Kahu is fun. He and Alix met on the first day after she and Vanessa and their parents arrived at a holiday house near the beach. She had seen him probing the lagoon behind the house with a stick, looking, he told Alix, for the body of a nine-year-old girl who had gone to the beach without asking her mother’s permission and never returned. There were big waves that day, his uncle had said, and she was thought to have drowned, so Kahu thought her body might have ‘slipped through a crack somewhere’, and been swept into the lagoon and caught in the reeds.
‘Her name was Charlotte,’ Kahu said … ‘Have you seen the memorial?’ …
‘Of course,’ I lied. ‘I’ve seen it.’
‘Wanna look at it with me?’
I did, very much. With my mother walking me to and from the beach, and my sister only interested in sunbathing, I hadn’t had much chance to explore. I had only the vaguest idea what a memorial was. Something to do with birth, or marriage, or death. Something churchy.
Kahu persuades Alix to help him in his search for Charlotte’s body, and together they also explore the dunes. ‘I didn’t want her to be washed up in the surf, not far from where I swam,’ Alix says, imagining the dead girl’s hair tickling her toes. ‘I didn’t want her to be anywhere we were looking – but I wanted to keep looking. It was fun.’
Jennifer Trevelyan captures Alix’s voice and the puzzlement and the confused emotions she often feels learning about the adult world of her parents and sister. She discovers that her mother, who goes for long walks when she claims to be watching them at the beach, has secrets. So, too, does Vanessa, but Vanessa’s are known to Alix, who worries about them and knows her parents would disapprove of them but is too loyal to ‘snitch’. She has her own secret when her treasured Sony Walkman, with her only cassette tape (a Split Enz album that she listens to all the time), is stolen from her towel on the beach. She daren’t tell her parents, because her father had brought it back specially for her from a business trip to America and she knows he would be angry, so she has to invent reasons why she isn’t listening to it as usual, and she feels guilty about this.

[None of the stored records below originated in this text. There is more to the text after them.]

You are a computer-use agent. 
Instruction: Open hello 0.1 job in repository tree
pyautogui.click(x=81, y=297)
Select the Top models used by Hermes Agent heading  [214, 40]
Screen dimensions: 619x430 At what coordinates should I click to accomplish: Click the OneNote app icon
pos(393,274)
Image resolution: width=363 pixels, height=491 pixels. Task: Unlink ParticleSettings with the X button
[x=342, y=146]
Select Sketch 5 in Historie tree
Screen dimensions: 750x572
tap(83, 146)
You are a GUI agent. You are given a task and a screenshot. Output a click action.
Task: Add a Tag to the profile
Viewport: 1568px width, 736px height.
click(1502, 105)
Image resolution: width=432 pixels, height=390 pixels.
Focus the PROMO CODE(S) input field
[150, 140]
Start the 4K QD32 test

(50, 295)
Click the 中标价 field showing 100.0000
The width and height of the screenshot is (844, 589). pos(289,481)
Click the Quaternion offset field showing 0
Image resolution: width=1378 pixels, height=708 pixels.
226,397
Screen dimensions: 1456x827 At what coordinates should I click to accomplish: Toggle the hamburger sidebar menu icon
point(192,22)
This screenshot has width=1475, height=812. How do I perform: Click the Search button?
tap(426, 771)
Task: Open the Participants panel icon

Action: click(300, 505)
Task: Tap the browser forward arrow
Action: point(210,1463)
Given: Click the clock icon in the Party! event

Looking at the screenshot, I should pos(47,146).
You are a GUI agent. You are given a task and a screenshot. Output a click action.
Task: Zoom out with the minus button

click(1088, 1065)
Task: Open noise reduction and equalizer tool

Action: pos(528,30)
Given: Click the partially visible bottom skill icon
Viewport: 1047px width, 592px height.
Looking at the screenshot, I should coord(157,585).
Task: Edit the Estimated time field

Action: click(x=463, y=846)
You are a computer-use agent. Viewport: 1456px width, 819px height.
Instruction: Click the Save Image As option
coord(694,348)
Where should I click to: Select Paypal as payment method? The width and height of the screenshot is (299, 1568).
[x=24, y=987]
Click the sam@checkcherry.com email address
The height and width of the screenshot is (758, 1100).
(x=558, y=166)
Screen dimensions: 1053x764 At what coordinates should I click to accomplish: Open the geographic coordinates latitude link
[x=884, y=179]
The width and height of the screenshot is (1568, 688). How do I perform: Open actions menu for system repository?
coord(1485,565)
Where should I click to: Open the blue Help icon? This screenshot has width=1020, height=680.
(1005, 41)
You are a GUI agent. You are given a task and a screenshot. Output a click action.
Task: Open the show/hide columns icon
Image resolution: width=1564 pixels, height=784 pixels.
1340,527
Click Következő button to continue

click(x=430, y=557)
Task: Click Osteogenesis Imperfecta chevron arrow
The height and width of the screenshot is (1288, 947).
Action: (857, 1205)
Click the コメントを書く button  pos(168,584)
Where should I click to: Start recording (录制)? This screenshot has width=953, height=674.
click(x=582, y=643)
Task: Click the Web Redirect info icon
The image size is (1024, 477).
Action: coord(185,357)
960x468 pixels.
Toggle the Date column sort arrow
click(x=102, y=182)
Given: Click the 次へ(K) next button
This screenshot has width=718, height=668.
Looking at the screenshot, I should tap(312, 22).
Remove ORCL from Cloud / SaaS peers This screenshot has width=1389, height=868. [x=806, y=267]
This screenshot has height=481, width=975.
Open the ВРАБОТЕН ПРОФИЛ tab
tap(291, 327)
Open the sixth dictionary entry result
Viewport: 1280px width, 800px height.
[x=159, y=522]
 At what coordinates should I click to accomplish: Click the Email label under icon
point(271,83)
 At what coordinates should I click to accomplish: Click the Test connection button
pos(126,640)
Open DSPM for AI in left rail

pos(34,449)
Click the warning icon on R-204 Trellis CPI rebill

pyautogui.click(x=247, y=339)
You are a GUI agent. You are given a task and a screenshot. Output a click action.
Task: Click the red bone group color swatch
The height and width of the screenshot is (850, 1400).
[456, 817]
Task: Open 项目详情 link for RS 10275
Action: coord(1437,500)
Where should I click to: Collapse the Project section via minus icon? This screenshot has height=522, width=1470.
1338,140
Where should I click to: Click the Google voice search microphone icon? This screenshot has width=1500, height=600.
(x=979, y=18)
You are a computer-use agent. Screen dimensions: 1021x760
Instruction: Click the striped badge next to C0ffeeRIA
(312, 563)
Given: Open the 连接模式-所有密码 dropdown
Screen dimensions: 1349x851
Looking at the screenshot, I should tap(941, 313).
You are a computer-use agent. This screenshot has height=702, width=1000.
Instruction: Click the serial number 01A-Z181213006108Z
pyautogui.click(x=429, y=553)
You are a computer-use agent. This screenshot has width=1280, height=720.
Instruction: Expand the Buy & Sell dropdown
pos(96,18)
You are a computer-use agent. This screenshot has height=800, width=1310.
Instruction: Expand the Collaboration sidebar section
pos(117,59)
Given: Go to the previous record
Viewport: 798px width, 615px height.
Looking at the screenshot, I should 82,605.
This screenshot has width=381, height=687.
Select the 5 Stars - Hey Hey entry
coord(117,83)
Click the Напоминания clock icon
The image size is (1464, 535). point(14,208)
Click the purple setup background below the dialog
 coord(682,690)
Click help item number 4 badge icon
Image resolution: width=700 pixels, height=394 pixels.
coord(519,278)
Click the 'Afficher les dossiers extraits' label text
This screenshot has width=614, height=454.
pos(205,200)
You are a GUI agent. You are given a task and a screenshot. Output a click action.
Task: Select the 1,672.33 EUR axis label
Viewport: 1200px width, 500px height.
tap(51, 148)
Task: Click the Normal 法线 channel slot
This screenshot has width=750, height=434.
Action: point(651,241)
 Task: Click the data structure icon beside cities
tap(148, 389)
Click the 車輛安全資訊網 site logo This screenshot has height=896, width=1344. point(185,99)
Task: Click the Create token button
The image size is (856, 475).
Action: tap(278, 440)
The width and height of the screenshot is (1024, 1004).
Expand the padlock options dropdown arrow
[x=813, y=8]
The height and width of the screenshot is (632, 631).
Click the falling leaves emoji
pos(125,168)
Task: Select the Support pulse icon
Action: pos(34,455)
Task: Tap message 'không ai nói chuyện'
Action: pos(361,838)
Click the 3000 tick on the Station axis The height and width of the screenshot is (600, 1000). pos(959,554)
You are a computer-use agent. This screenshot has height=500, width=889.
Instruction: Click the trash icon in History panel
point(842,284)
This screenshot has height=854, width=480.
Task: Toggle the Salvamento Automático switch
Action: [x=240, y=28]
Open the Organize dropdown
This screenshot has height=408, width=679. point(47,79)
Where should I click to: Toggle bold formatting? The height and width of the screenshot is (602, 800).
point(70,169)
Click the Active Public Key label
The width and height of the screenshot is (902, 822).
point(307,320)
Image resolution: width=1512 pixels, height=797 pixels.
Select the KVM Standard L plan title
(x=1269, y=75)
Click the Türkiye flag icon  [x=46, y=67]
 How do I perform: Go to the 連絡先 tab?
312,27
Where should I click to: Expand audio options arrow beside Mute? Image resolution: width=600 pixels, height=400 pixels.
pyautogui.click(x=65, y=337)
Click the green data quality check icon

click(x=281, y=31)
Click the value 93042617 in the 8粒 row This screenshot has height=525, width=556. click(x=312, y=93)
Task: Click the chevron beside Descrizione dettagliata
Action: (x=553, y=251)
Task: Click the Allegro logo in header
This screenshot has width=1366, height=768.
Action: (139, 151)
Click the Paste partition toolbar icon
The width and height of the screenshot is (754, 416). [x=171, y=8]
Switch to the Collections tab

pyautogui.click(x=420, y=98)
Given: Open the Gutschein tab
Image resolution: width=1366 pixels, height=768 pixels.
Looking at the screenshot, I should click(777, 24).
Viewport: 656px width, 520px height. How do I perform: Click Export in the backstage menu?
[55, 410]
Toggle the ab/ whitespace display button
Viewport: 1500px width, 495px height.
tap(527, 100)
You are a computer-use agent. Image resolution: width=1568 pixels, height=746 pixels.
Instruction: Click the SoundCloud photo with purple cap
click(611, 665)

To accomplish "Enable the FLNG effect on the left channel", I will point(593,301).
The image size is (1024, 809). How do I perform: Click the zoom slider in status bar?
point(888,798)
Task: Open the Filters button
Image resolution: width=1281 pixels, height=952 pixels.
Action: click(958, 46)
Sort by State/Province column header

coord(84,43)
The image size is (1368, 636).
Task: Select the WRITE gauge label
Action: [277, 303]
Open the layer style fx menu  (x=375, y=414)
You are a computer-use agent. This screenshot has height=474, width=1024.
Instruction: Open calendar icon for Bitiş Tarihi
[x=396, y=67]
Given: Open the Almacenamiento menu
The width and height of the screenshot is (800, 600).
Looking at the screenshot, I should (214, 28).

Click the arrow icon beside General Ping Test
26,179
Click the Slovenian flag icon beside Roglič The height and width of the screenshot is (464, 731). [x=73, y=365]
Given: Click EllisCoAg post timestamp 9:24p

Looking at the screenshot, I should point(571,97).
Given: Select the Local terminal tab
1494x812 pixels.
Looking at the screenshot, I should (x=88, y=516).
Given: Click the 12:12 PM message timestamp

With sun, swimming, picnics, friends and adventures, A Beautiful Family could be a simple story of a happy family holiday, but Jennifer Trevelyan exploits the adult reader’s awareness of the dangers that Alix, as a naïve ten year old, unknowingly faces; and she allows the underlying tension to build throughout the book until the dramatic and frightening end. We listen to Alix and follow her actions, fearing at times for her safety, but, as in every good mystery, Trevelyan manages to surprise us.
Strange things happen. There is a man living in the house that overlooks their holiday house, and Alix instantly dislikes him. Looking for the source of a strange clicking sound, she first sees him on the second-floor deck of his house holding something in his hand which he quickly hides behind his back.
He didn’t smile. That’s what I noticed – he didn’t smile. Adults usually smiled at little girls like me. I didn’t smile, and I didn’t run away either. I stood there looking him straight in the eye until I heard my mother calling me back, because when you’re ten and a girl it’s important not to show your fear.
Later, this man appears in the dunes where Alix is exploring alone, and scares her. But when he rescues Vanessa from the sea, where she appears to be drowning (Alix thinks she is pretending, so that one of the local boys will rescue her), her parents think he is a hero.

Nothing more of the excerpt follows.